The current refugee crisis is another good example of a double bind. On the one hand, there are innocent people fleeing a war-torn region. On the other hand, there are orthodox Muslims hell bent on fulfilling Allah's command to make war on the unbeliever taking advantage of the openness and kindness of Western nations to enter our countries and kill people or at least advance the political goals of Islamic doctrine.

It is not only an ethical conflict within each of us, it is also dividing us.

Anonymous 8:07 PM  

Very glad for the existence of Citizen Warrior. It fills a critical niche -- no other Islam-critical site is like it. We'd be further along toward our goals if all the other Islam-critical sites employed your strategies and followed your example.
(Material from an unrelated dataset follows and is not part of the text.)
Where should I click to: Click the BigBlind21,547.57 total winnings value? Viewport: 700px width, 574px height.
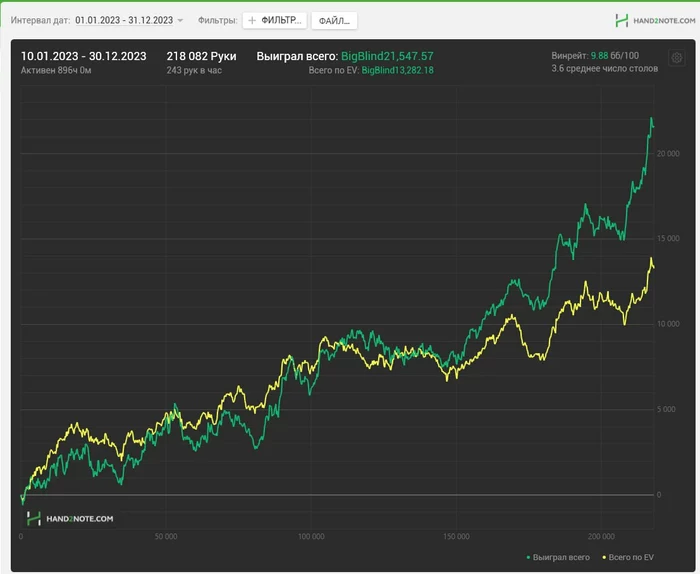(387, 56)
One note -- another reason people might not intervene against Muslim men slapping women -- fear that insane violence might ensue, or that the matter might become public and they'd have to live with fear of Islamic violence afterwards.

Citizen Warrior 2:46 AM  

That's a good point.

And thank you for your kind words about our work here. We appreciate that.

Walter Sieruk 12:00 AM  

Not wanting to get too far off the main topic it's nevertheless to mention that a slightly belated yet still important is that last month two Yemeni jihadists on a FBI terror watch list had been captured crossing into America through the porous US /Mexican border. One of them even had a cellphone sim card hidden underneath insole of his shoe.

This information should alone be a awake call to secure and close the border.

One of the chief patrol agents of the El Centro area ,wisely ,said that "We can never stop being vigilant in our everyday mission to protect this great country."

Likewise, the words of that patrol agent are a good reminder that Thomas Jefferson had about two hundred years before declared "Let the eye of vigilance never be closed. " That wisdom expressed by Mr. Jefferson, very much ,applies to this twenty -first century even more now then in his own time.